» **Written request**
Could you reproduce the listing word for word, starting at the line containing "The image size is (1875, 1055)." and ending with the last line of the listing, while leaving out the pictures?

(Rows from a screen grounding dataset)
--------------------------------

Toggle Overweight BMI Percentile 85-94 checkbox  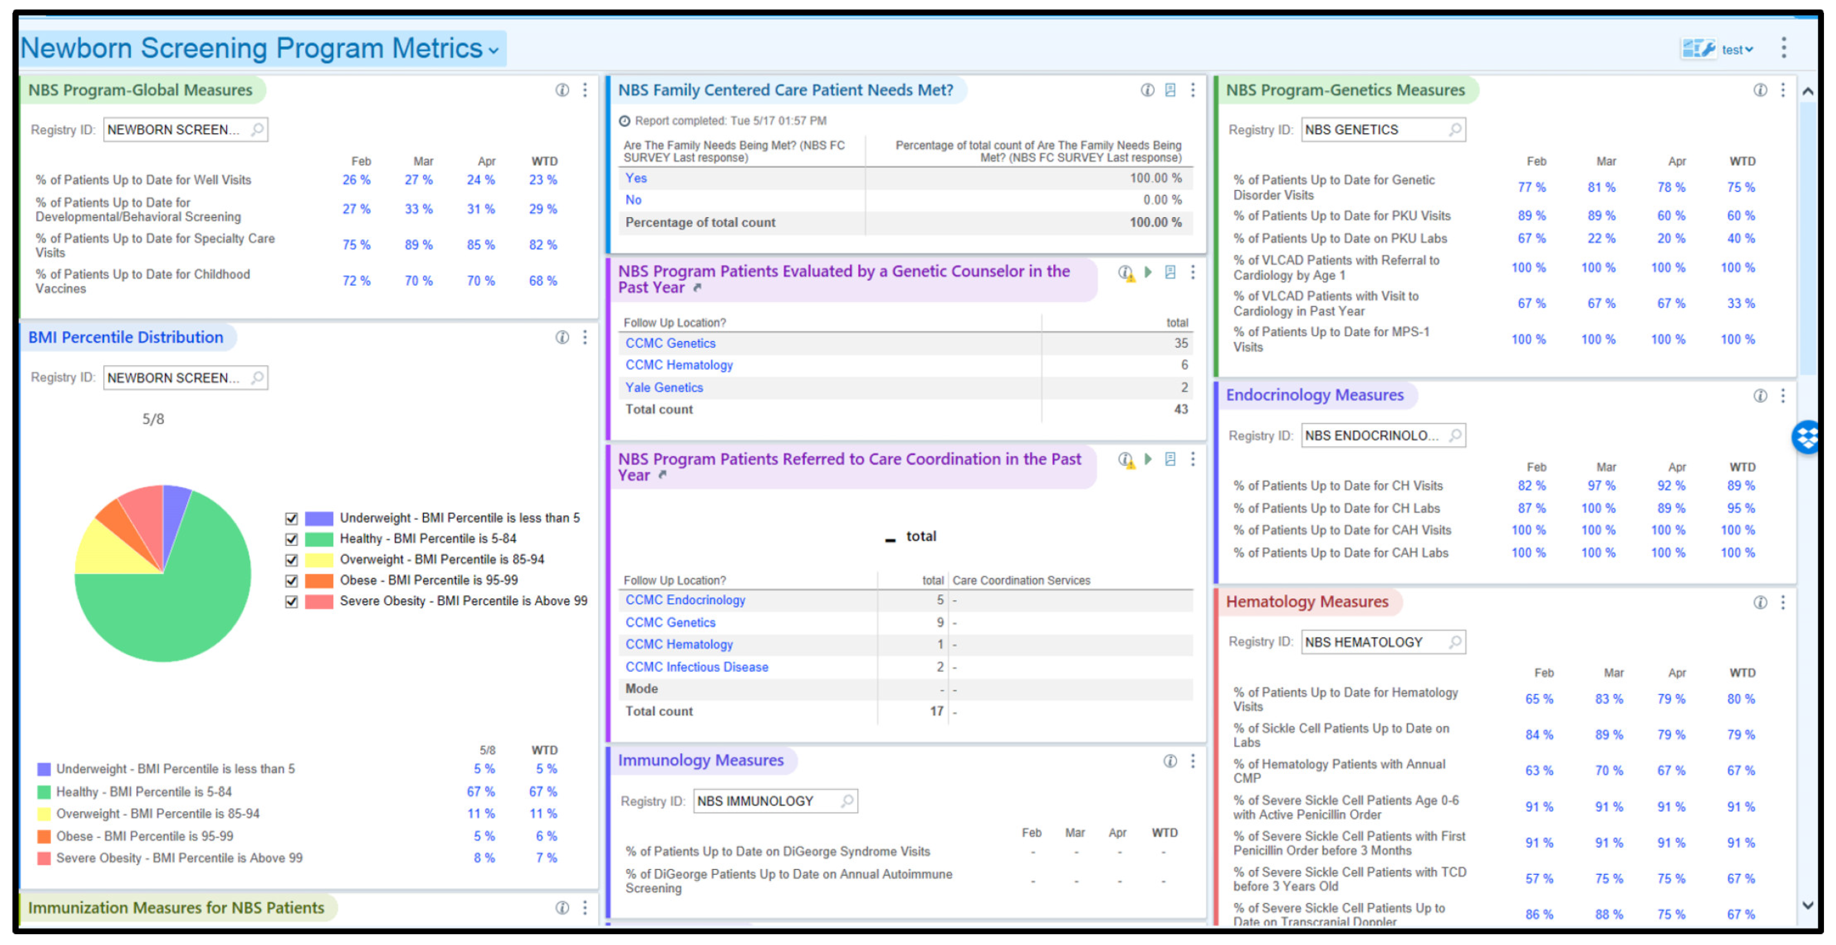291,559
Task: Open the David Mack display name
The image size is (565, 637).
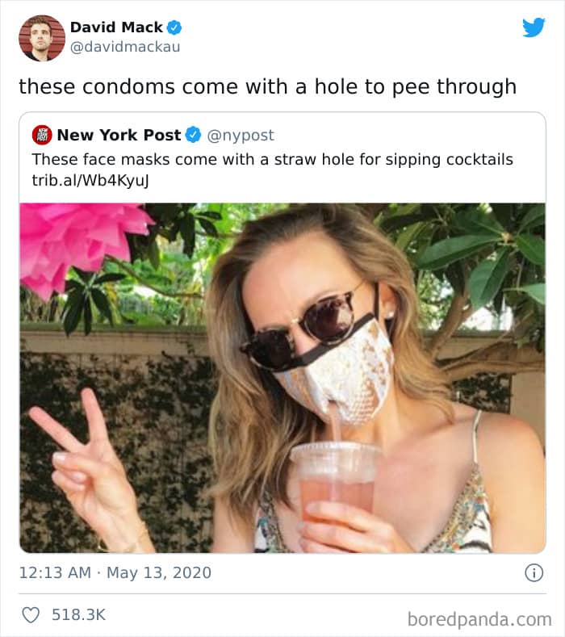Action: [116, 27]
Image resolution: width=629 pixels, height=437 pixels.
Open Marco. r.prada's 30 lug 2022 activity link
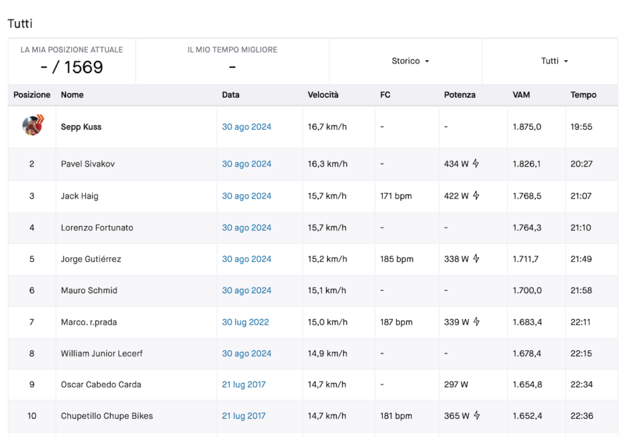coord(246,322)
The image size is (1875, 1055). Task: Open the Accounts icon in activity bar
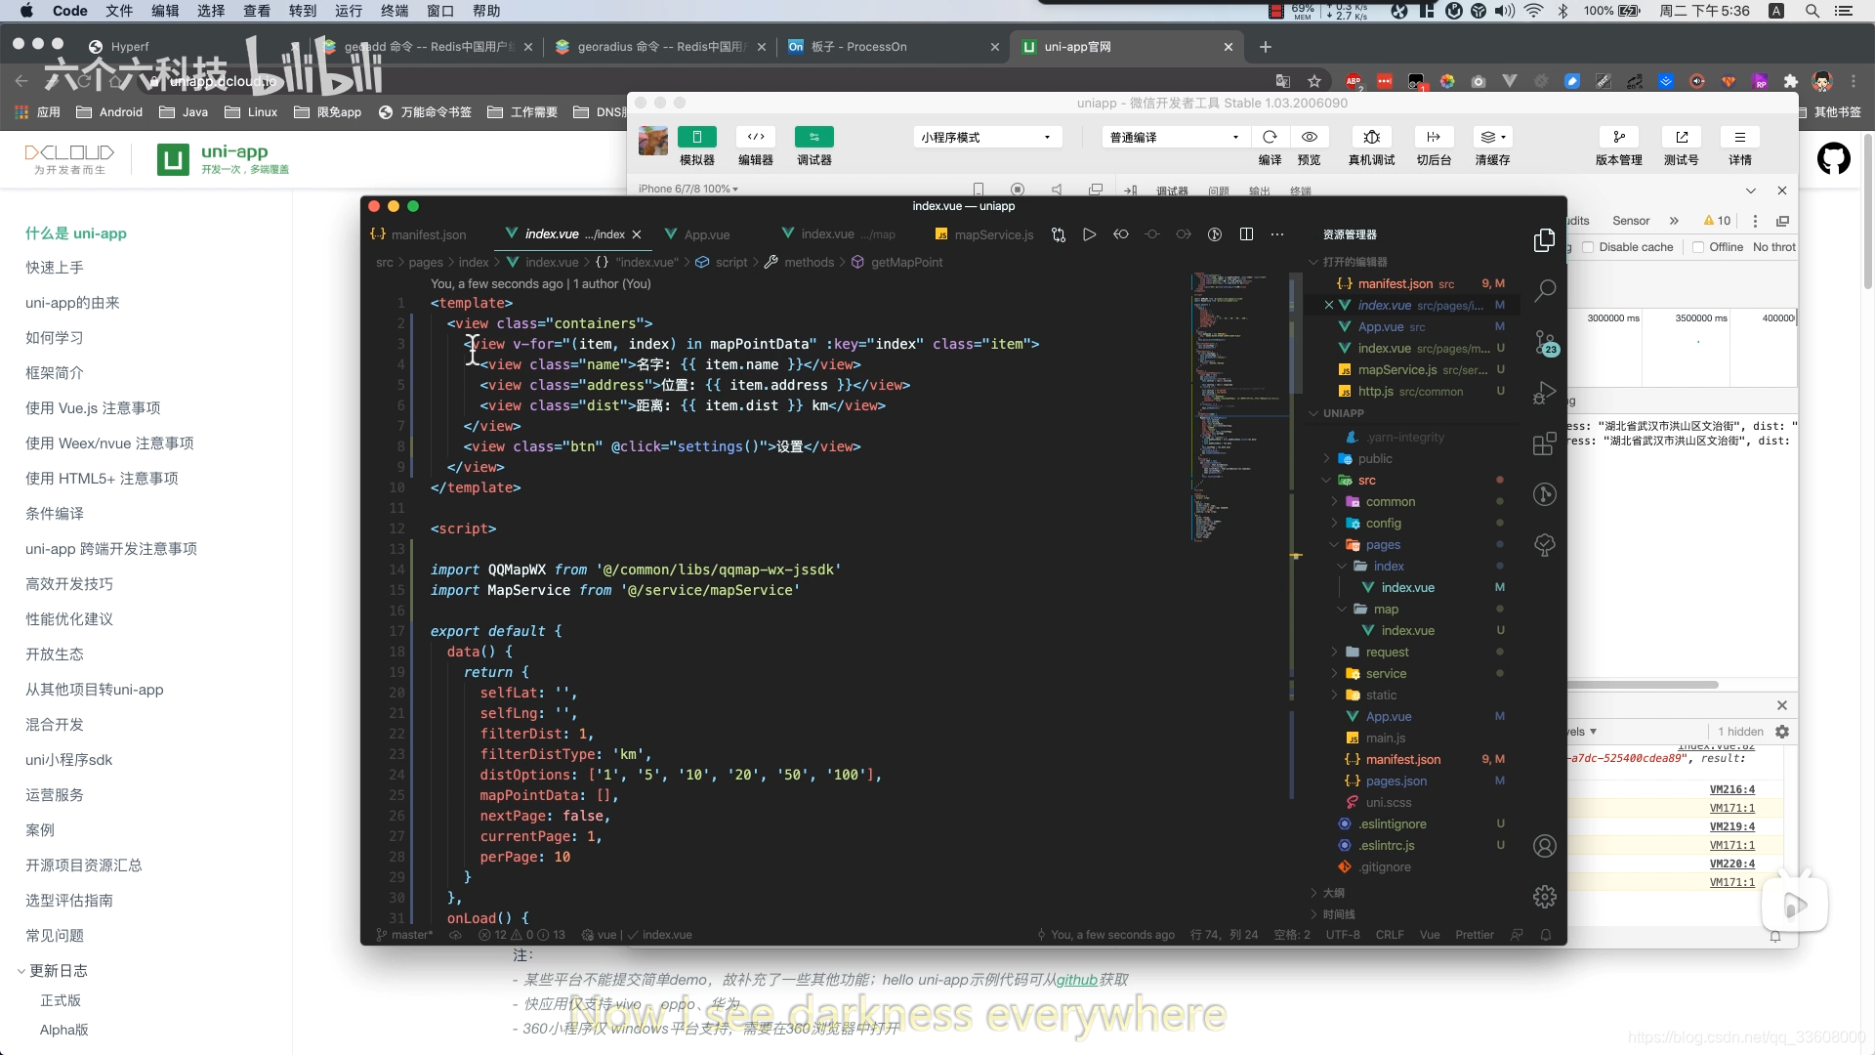point(1545,846)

--------------------------------

» **Full output**
The image size is (1875, 1055). Task: Open the Accounts icon in activity bar
point(1545,846)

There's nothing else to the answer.